Figure 2. Binned azimuthal angle mean probability distribution function (PDF) for Mg ii absorbing galaxies (solid line). The binned PDFs are normalized such that the total area is equal to unity, yielding an observed frequency in each azimuthal bin. Absorption is detected with increased frequency toward the major (Φ = 0 degrees) and minor (Φ = 90 degrees) axes. Also shown is the galaxy color dependence of the distribution split by a BR ≤ 1.1 representing late-type galaxies (dashed blue line) and BR > 1.1 representing early-type galaxies (dotted red line).

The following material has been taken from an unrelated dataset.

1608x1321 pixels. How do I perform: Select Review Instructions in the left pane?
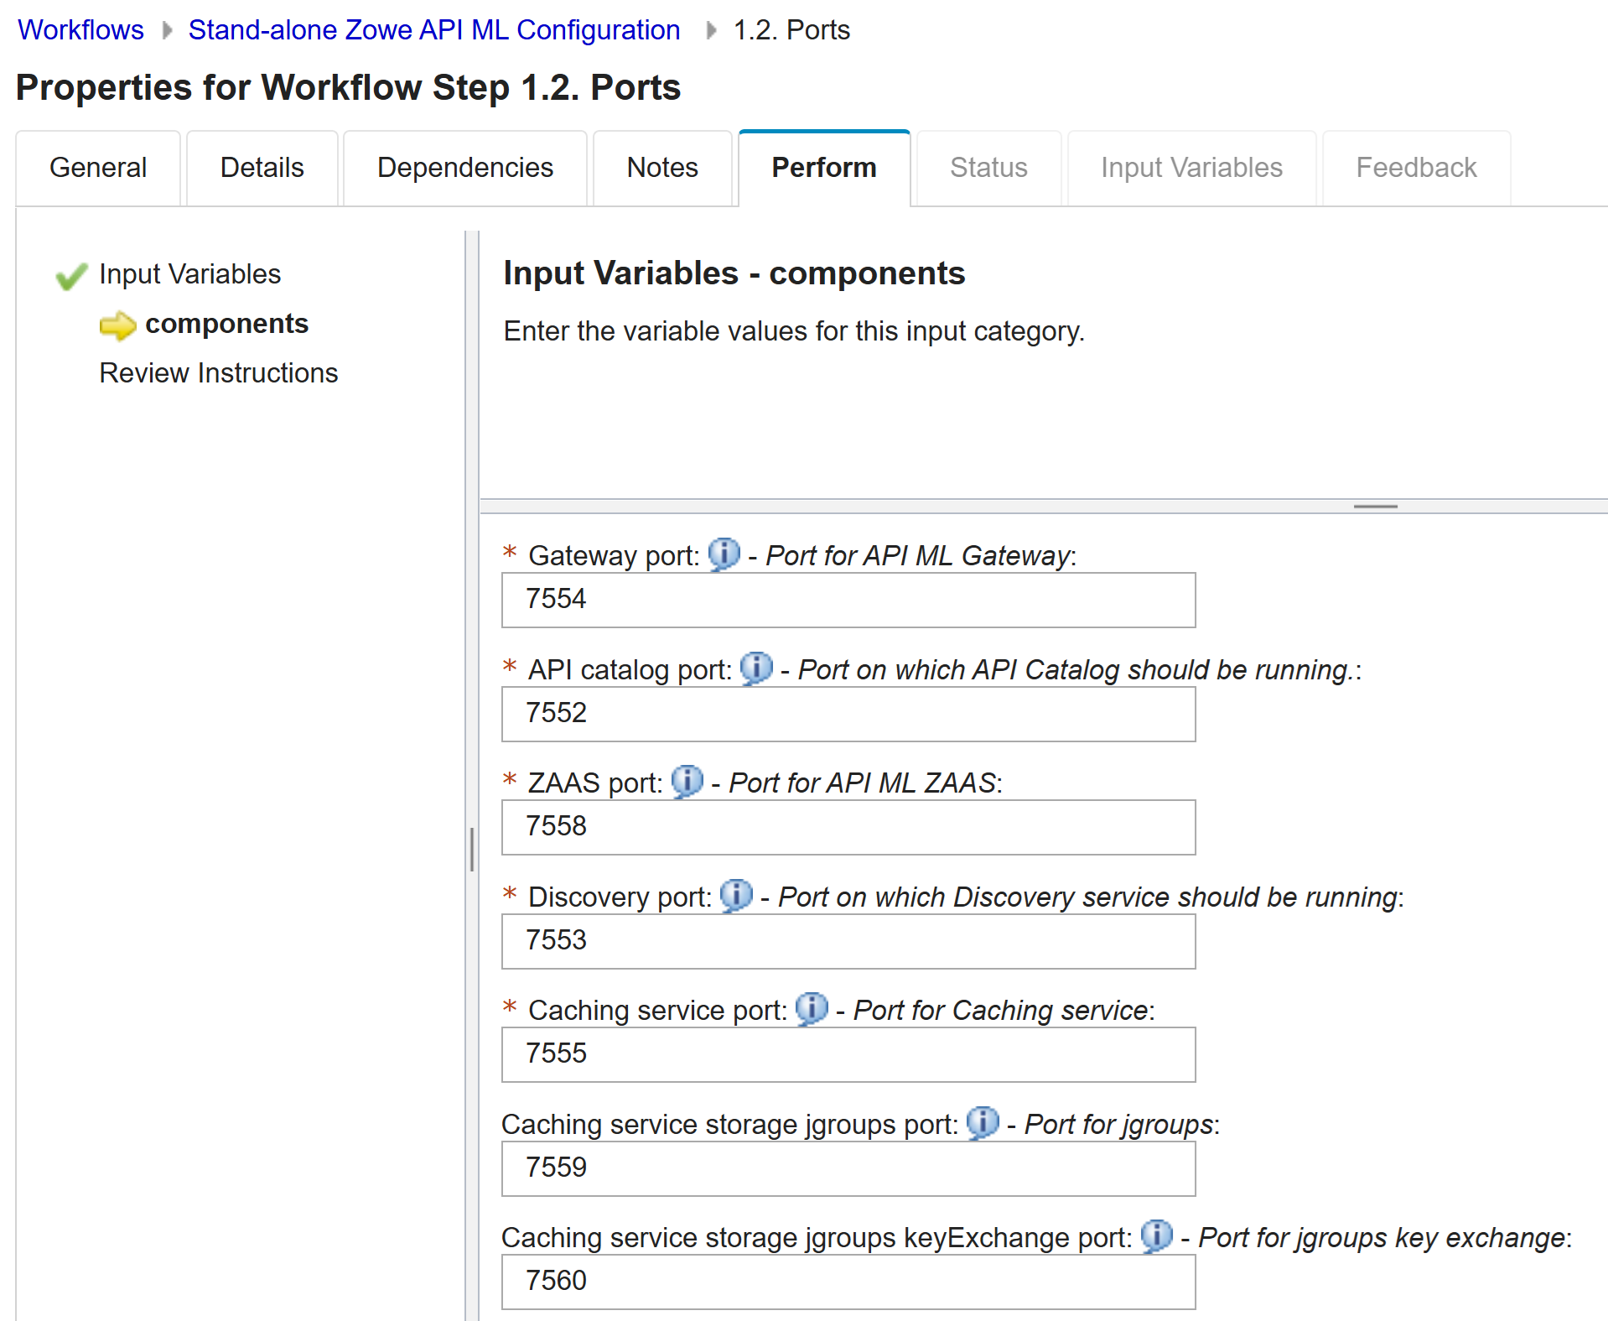click(x=218, y=373)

The data are consistent with star-forming galaxies accreting gas and producing large-scale outflows while quiescent galaxies have much less gas activity.

The aforementioned results provide a geometric picture that is consistent with galaxy evolution scenarios where star-forming galaxies accrete co-planer gas within a narrow streams with opening angles of about 40 degrees, providing fuel for new stars that produce metal-enriched galactic scale outflows with wide opening angles of 100 degrees, while red galaxies exist passively due to reduced gas reservoirs. These conclusions are based on Mg ii observations, however both infalling gas and outflowing are expected to contain multi-phased gas.

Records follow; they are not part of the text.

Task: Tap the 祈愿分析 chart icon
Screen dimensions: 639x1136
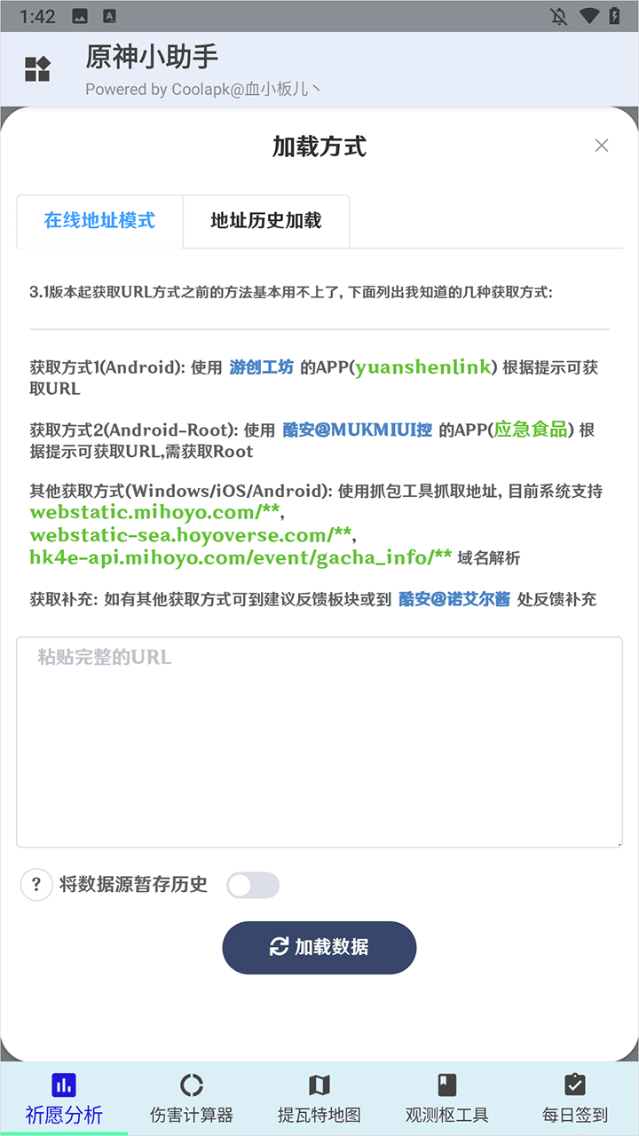Action: (64, 1084)
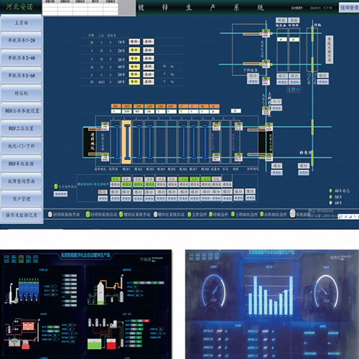Toggle the 镀锌区系统手动 green lamp

coord(121,214)
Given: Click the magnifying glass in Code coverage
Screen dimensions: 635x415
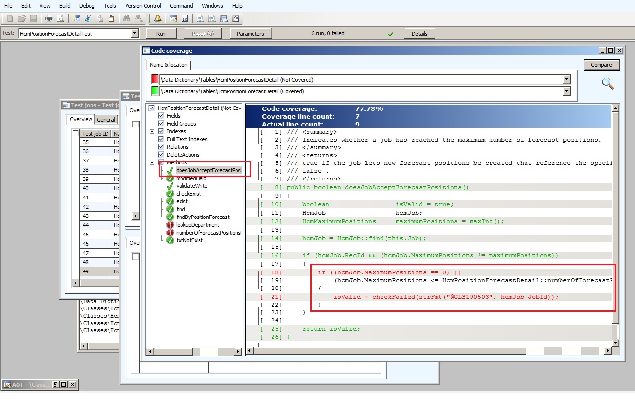Looking at the screenshot, I should click(x=608, y=83).
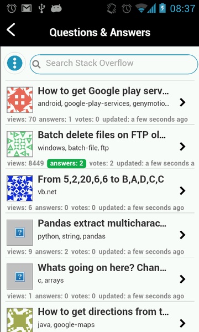Open the Wi-Fi signal icon in status bar

pyautogui.click(x=142, y=8)
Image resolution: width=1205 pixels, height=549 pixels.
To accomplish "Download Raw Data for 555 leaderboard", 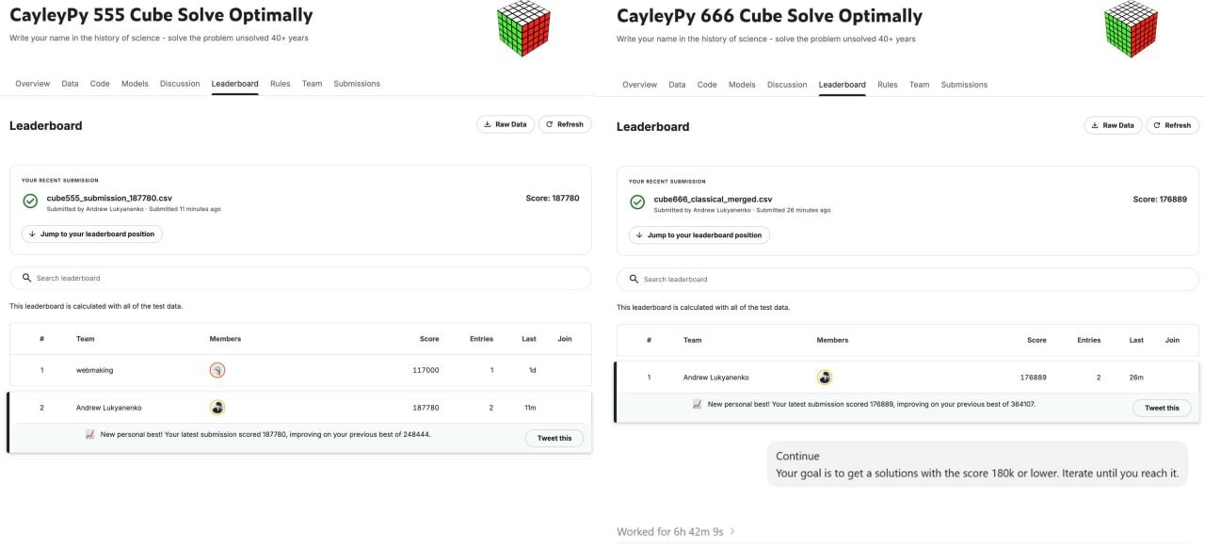I will [x=506, y=124].
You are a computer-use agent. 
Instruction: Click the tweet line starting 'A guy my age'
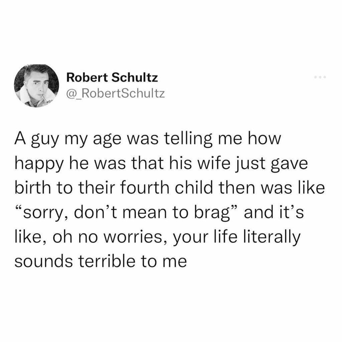coord(148,140)
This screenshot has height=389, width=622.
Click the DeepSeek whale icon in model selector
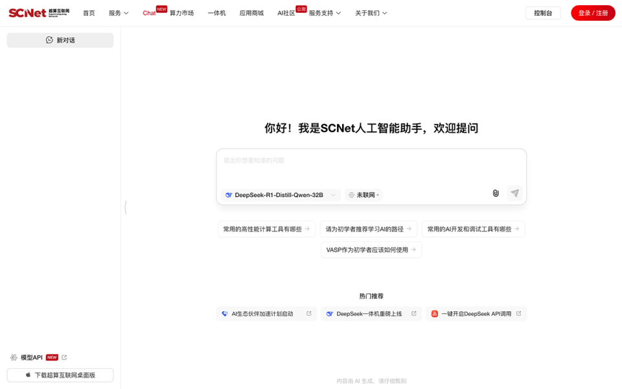pos(230,195)

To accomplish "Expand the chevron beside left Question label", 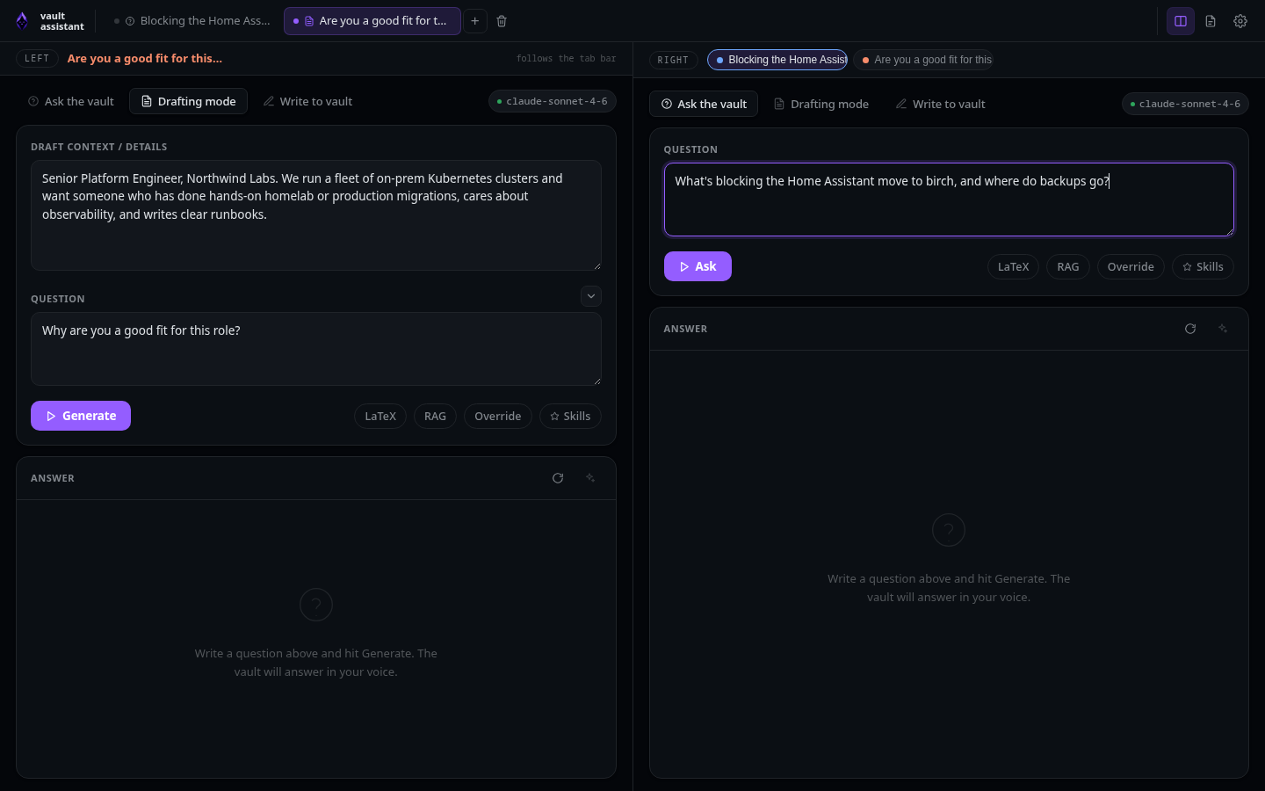I will point(591,296).
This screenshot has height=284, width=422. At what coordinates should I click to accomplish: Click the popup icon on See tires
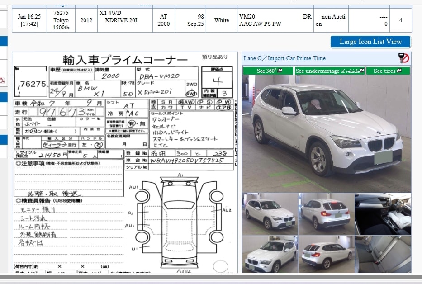coord(399,71)
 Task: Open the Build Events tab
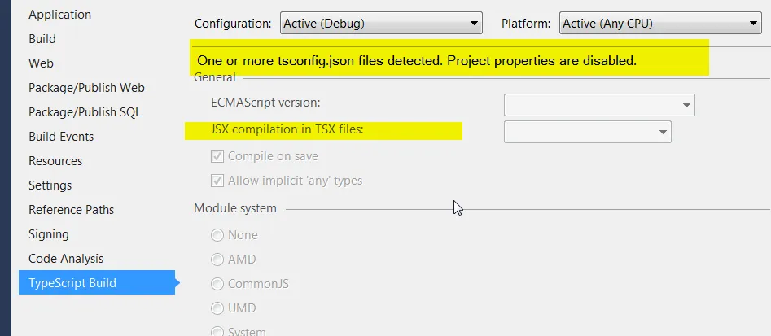61,137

Mathes et al. (2014) first attempted to address the azimuthal angle dependence for highly ionized gas traced by O vi and found it to have a spatially uniform distribution out to 300 kpc. Using a larger sample of O vi absorption selected galaxies, Kacprzak et al. (2015) reported a bimodality in the azimuthal angle distribution of gas around galaxies within 200 kpc. Similar to Mg ii, they found that O vi is commonly detected within opening angles of 20–40 degrees of the galaxy projected major axis and within opening angles of at least 60 degrees along the projected minor axis. Again similar to Mg ii, weaker equivalent width systems tend to reside on along the project major axis. This would be expected for either lower column density, lower kinematic dispersion or low metallicity (or a combination thereof) gas accreting towards the galaxy major axis. Different from the Mg ii results, non-detections of O vi exist almost exclusively between 20–60 degrees, suggesting that O vi is not mixed throughout the circumgalactic medium and remains confined within the accretion filaments and the gas outflows.

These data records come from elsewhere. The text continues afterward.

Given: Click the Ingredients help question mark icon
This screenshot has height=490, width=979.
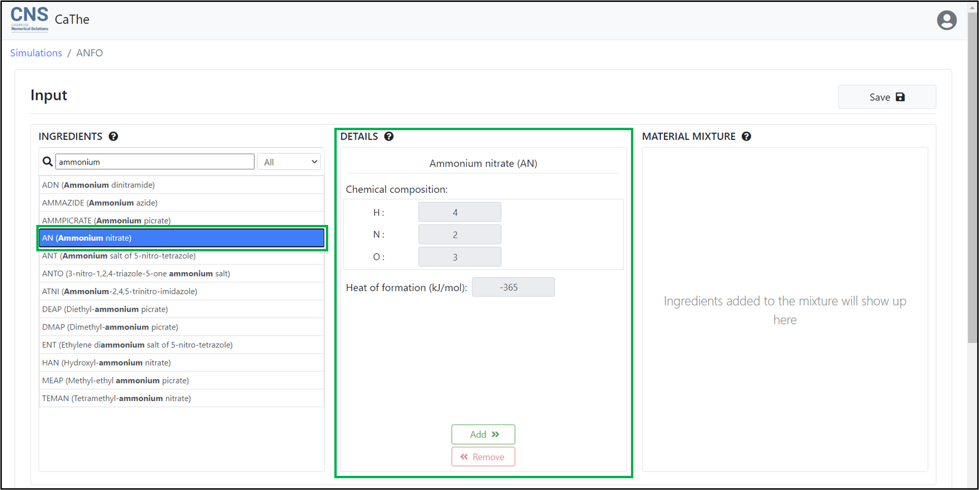Looking at the screenshot, I should [113, 136].
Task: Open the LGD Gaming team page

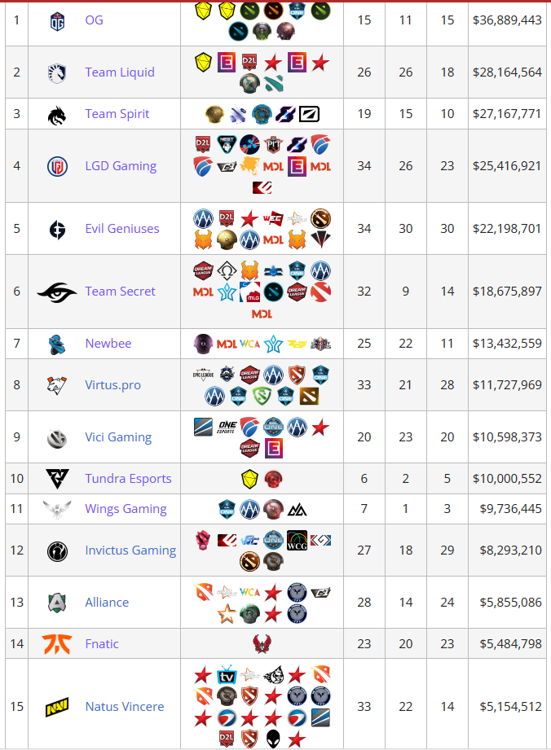Action: point(121,166)
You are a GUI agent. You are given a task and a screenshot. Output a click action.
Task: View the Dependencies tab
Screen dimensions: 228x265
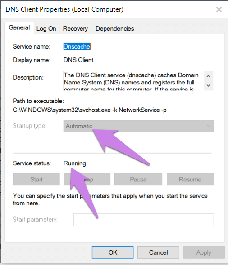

Further supporting this bimodality accretion/outflow picture is the recent work using H i 21-cm absorption to probe the circumgalactic medium within impact parameters of < 35 kpc around z < 0.4 galaxies. (Dutta et al., 2016) found that the majority of their absorbers (nine) exists along the projected major axis and a few (three) exists along the projected minor axis. The data are supportive of high column density co-planer H i thick-disk around these galaxies. In addition, the three minor axis absorption systems all reside within 15 kpc, therefore they conclude that these low impact parameter minor axis systems could originate from warps in these thick and extended H i disks.

Although gas geometry is highly suggestive of (and consistent with) our exception of gas accretion onto star-forming galaxies, it alone is not sufficient enough to determine if gas is actually fact accreting onto galaxies. Gas and relative gas-galaxy kinematics can provide additional data that can be used to address whether we are detecting gas accretion or not.